Given the need to impress upon industry that the government is committed to reforms vital to Make-in-India, it plans to push through a slew of labour-related Bills aimed at making life easier for industry while, at the same time, also giving some more rights to workers. The most important of all the Bills, in terms of what they will do for business sentiment, is the Industrial Relations one that allows firms to shut down without applying for government permission if they employ under 300 people—this provision was first thought of by the BJP when it was in power in the 2000s but nothing ever came of it due to pressure from the unions. Indeed, when the unions vociferously protested against raising the limit from the current 100 when the BJP revived the move last year, the government formed a 5-member committee, including the finance minister, to examine the issue—the fact that the government is going ahead signals its resolve.

There are several other progressive features in the various Bills planned. Given the difference between peak and trough production—1.4 times in the case of Maruti, for instance—companies need a way to reduce employment during certain months. Since this is difficult with full-time employees, companies go in for contractors and that leads to other problems since contractors often pay workers less than what the company is giving them. What is proposed is fixed-term employment, but with the same terms given to permanent employees, which means both workers and employers benefit—the changes in the Apprentices Act also gives managements more flexibility in hiring while training workers on the job. Also proposed is automatic conciliation once a strike notice is given and classifying gheraos and go-slows as coercive action—since a conciliation process will be deemed to have begun once a strike notice is given, and no strike can take place during a conciliation, this means no flash strikes are possible. Office bearers of unions will have to be either employed in that unit or in the industry—in several high-profile strikes in the past, it was found outsiders were egging on the workers in a big way.
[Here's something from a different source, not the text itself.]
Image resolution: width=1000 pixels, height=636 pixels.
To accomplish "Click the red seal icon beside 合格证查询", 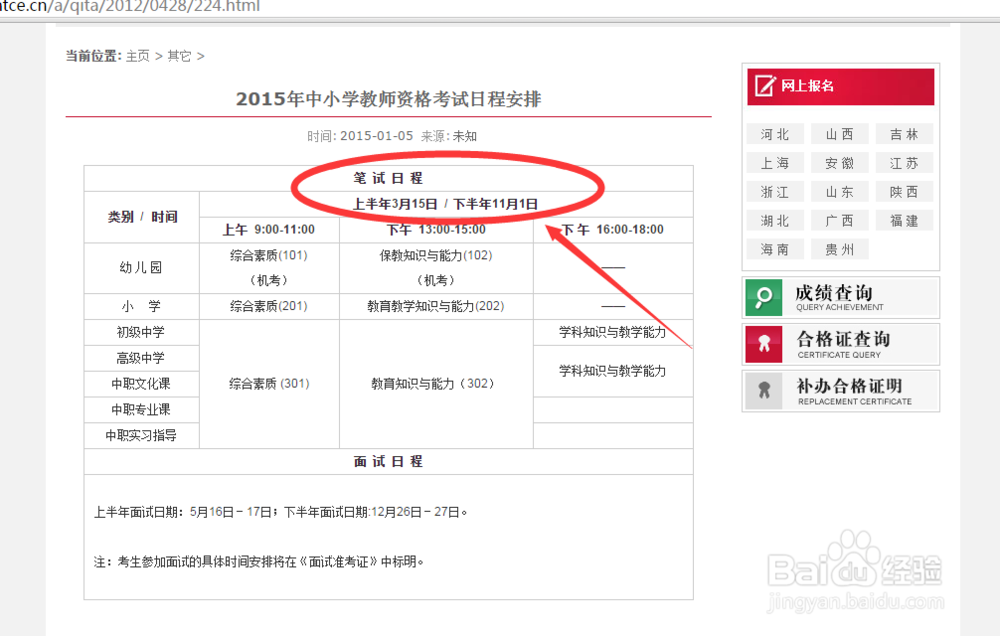I will [763, 344].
Though smooth worker-employer relations lead to more employment in the long run, there are several immediate sops for workers as well. Apart from fixed-term workers having to be paid as much as permanent employees, retrenchment compensation has been trebled and a worker-reskilling fund for retrenched workers is to be set up, funded by employers. An industrial relations board is to be set up to help address workers’ grievances if the conciliation process fails and managements will have to negotiate with the largest union in the factory in case there are multiple unions. There is, of course, merit in the view that, like the land Act where the government was only trying to undo the damage done by the UPA’s Act, the proposed changes in the labour Bills will also unite the Opposition against the government. In which case, a better solution would be to let the laws be and encourage state governments to come out with their own labour laws and approve them under Article 254(2)—Rajasthan’s labour law, for instance, doesn’t allow unions to be formed unless 30% of the workers are members as compared to 10% earlier. But with the government needing to buttress its reforms credentials, perhaps it needs to get the labour Bills through and then let the states better them.